MDB provides the flexible database infrastructure needed to store and manage the massive datasets LLMs rely on for training and inference. Elastic search allows companies to search through mountains for data for LLM to digest. While Snowflake's cloud-based data platform stores, analyses, and shares structured and unstructured data in a secure, scalable way for feeding an LLM's data requirements.

AI Powered Companions for Modern Business

There is software that allows companies to use AI to understand their workflow and understand their customers and employees. Companies like Workday, Salesforce and ServiceNow empower companies to connect with customers and employees on a deeper level. Whether it's predicting customer churn, analysing customer interactions, or viewing IT health; they allow for streamlined operations, boosting productivity and delighting customers.

   

Retail

AI is transforming the retail landscape, and these three giants exemplify its potential:

Shopify leverages AI to create personalized shopping experiences such as product recommendations, customer requirement predictions, and personalized marketing campaigns. This creates a seamless shopping experience and drives higher sales.

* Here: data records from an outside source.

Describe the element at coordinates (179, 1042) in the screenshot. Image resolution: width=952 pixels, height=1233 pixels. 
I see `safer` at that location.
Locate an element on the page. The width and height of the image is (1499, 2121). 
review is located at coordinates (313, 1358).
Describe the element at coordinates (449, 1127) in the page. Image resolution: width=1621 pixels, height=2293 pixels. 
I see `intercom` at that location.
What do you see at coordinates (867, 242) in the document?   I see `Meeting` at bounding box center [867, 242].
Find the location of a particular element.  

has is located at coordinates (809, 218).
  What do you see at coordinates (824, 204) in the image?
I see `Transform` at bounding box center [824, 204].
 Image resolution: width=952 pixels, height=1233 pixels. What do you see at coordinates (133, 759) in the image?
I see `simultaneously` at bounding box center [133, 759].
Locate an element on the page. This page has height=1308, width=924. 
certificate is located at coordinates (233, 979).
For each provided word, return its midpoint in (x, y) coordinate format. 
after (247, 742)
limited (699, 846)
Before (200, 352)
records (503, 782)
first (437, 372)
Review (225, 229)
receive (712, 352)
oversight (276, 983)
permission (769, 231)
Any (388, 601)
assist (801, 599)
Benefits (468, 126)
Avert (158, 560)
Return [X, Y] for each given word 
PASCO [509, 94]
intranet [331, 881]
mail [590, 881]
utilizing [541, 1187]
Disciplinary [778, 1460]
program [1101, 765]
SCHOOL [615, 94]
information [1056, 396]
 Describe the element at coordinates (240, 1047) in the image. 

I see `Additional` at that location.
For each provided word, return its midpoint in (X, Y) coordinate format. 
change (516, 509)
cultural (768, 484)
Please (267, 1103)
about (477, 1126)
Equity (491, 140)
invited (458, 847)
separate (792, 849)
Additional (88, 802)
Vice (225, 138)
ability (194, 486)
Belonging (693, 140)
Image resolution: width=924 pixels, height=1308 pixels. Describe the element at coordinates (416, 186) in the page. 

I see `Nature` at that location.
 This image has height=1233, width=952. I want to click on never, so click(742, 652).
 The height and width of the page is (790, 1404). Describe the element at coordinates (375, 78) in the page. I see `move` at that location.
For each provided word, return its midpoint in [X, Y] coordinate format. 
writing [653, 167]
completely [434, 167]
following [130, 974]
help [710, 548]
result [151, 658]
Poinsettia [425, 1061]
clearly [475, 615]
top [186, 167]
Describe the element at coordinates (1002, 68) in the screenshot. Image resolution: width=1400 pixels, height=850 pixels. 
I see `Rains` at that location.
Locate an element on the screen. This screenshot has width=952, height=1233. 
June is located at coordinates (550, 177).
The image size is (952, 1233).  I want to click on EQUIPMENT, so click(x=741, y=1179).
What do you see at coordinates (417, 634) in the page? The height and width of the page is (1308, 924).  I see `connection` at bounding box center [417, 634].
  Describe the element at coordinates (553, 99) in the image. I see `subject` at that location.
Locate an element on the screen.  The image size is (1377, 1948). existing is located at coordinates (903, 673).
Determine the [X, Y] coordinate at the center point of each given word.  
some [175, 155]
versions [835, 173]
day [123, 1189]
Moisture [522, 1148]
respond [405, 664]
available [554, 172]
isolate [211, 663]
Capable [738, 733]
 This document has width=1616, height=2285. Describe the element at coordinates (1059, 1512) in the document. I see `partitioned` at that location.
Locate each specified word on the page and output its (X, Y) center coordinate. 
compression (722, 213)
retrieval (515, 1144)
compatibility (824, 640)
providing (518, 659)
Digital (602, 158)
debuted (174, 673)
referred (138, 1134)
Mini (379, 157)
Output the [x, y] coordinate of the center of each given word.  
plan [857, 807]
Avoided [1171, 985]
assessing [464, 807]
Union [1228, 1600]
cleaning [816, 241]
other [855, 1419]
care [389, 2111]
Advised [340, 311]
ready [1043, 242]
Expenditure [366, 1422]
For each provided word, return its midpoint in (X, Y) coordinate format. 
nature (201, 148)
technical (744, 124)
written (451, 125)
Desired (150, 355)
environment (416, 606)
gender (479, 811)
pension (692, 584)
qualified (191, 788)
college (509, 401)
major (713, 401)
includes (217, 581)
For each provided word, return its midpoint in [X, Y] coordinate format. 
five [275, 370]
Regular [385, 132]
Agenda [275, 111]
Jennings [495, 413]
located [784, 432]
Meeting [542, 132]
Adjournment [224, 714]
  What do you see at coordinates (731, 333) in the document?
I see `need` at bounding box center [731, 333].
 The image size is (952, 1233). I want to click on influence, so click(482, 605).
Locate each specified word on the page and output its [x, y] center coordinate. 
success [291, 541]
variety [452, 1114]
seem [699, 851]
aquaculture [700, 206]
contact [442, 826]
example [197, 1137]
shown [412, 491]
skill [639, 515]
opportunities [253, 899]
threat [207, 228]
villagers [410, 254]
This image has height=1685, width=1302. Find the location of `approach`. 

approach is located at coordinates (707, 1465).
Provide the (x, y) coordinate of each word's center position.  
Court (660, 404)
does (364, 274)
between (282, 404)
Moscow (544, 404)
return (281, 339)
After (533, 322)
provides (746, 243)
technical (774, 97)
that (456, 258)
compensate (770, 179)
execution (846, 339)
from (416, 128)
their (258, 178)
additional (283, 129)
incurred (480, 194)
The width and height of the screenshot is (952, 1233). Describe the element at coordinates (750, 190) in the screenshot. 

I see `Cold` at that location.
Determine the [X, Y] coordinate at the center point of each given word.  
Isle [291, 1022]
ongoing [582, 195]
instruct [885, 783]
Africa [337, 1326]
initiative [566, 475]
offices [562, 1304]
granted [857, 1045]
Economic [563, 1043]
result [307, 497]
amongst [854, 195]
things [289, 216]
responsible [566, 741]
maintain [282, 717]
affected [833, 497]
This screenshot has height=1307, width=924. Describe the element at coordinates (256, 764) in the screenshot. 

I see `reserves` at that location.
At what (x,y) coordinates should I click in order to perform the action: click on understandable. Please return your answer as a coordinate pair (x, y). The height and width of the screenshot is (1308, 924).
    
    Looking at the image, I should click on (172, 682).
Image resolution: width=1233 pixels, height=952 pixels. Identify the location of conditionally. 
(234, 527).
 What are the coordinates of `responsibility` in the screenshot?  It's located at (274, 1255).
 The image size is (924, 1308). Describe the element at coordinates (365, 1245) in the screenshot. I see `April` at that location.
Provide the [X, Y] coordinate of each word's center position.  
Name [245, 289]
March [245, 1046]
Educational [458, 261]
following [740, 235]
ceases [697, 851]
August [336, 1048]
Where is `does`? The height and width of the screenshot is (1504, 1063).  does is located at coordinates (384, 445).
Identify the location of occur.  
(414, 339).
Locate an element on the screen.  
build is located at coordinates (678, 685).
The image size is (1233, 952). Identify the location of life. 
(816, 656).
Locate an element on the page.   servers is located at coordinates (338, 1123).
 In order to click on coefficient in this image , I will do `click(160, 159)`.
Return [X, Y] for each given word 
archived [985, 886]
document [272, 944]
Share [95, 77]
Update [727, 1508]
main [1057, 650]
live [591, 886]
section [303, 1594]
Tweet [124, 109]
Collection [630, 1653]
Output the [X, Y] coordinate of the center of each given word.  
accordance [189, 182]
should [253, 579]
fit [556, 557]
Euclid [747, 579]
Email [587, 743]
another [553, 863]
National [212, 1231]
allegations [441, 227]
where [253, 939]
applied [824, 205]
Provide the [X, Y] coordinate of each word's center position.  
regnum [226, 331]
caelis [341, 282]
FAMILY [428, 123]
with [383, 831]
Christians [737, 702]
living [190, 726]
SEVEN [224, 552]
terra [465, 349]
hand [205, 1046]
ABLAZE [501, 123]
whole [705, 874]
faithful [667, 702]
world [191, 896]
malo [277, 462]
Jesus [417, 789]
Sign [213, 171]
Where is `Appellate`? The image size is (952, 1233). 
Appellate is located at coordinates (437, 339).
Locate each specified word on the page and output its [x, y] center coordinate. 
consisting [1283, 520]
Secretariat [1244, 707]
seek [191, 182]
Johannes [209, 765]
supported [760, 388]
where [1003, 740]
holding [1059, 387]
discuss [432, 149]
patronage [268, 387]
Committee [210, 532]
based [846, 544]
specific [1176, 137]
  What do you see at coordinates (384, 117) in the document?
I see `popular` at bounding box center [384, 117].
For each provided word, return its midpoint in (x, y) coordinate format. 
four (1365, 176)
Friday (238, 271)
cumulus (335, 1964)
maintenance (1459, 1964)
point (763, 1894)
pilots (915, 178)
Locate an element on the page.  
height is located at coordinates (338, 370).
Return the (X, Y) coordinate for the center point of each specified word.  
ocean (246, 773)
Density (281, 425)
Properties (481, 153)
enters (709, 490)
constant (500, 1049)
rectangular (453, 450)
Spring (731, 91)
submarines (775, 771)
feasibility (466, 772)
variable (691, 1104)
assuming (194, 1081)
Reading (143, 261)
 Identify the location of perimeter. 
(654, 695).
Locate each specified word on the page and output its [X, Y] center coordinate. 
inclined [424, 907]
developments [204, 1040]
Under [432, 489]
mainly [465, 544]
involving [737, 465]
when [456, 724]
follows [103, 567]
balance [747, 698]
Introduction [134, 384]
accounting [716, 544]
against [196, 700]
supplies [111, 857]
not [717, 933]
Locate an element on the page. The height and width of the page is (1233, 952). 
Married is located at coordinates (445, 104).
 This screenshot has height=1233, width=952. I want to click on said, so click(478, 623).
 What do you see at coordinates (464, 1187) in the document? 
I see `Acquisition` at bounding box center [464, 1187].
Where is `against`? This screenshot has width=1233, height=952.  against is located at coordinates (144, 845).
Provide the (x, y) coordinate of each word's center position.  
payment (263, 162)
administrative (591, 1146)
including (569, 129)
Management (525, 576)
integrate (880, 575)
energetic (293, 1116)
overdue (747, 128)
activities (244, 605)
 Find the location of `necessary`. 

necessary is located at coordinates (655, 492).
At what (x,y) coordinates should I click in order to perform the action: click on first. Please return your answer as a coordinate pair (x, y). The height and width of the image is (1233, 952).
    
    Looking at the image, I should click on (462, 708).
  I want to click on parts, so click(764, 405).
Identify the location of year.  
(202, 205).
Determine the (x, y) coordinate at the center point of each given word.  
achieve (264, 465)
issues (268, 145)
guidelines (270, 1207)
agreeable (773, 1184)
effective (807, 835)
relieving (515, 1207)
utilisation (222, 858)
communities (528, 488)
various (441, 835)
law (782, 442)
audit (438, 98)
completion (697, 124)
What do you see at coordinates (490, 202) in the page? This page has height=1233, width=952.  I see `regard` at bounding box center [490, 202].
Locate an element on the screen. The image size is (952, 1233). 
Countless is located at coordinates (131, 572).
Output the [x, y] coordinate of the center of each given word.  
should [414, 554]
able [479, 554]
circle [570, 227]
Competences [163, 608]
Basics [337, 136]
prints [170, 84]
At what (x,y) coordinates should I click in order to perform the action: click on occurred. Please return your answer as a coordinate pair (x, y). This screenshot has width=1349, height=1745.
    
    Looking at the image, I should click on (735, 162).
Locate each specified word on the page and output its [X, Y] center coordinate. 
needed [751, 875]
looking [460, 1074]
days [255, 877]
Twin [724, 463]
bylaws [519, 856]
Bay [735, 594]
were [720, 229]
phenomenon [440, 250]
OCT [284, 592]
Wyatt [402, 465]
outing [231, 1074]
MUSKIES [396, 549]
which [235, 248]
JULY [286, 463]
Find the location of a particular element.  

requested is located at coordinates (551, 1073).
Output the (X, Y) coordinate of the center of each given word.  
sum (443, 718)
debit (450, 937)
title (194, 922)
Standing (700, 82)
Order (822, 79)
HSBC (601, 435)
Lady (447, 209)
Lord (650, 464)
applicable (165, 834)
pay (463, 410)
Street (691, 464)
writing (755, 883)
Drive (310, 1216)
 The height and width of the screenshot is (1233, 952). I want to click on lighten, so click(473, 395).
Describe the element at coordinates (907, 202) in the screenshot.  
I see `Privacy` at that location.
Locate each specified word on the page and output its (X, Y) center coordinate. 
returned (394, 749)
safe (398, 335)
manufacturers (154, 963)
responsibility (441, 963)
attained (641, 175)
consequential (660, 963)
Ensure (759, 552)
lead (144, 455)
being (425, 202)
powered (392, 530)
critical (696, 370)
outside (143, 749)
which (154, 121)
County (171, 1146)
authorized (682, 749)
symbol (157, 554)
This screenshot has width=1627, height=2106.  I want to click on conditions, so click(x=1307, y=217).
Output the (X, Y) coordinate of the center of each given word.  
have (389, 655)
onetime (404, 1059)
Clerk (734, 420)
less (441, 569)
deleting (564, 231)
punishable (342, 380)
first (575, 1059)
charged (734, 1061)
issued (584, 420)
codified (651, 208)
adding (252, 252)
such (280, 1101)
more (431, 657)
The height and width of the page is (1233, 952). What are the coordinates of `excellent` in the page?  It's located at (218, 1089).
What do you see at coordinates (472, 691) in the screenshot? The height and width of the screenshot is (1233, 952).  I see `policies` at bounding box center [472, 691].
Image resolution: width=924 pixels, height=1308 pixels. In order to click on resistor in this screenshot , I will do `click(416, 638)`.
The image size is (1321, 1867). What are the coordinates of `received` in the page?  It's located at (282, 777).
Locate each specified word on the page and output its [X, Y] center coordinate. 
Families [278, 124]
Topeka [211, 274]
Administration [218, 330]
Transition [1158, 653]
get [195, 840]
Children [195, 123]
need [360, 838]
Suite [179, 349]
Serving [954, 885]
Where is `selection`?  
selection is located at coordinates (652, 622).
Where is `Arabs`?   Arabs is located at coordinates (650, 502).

Amazon uses AI in a similar way to Shopify, with the added function of using it to optimise its and inventory management, predict demand; and customise that for its shoppers.

Nike uses an LLM to generate personalized emails for its customers. The emails are tailored to the customer's interests and purchase history. Nike together with Unilever use LLMs to generate ideas for new apparel and food products.

 

Conclusion

There is a universe of companies related to the AI industry that can be considered for investing in. It helps to outline how much AI will deliver in terms of earnings (think of Nvidia vs Shopify); where the growth may come from; and whether a company’s potential growth is sustainable over the long/short term (i.e. what your investment timeframe is for each stock). This can provide a framework for your investments. Following that you may want to consider company specific valuation metrics before you decide to invest.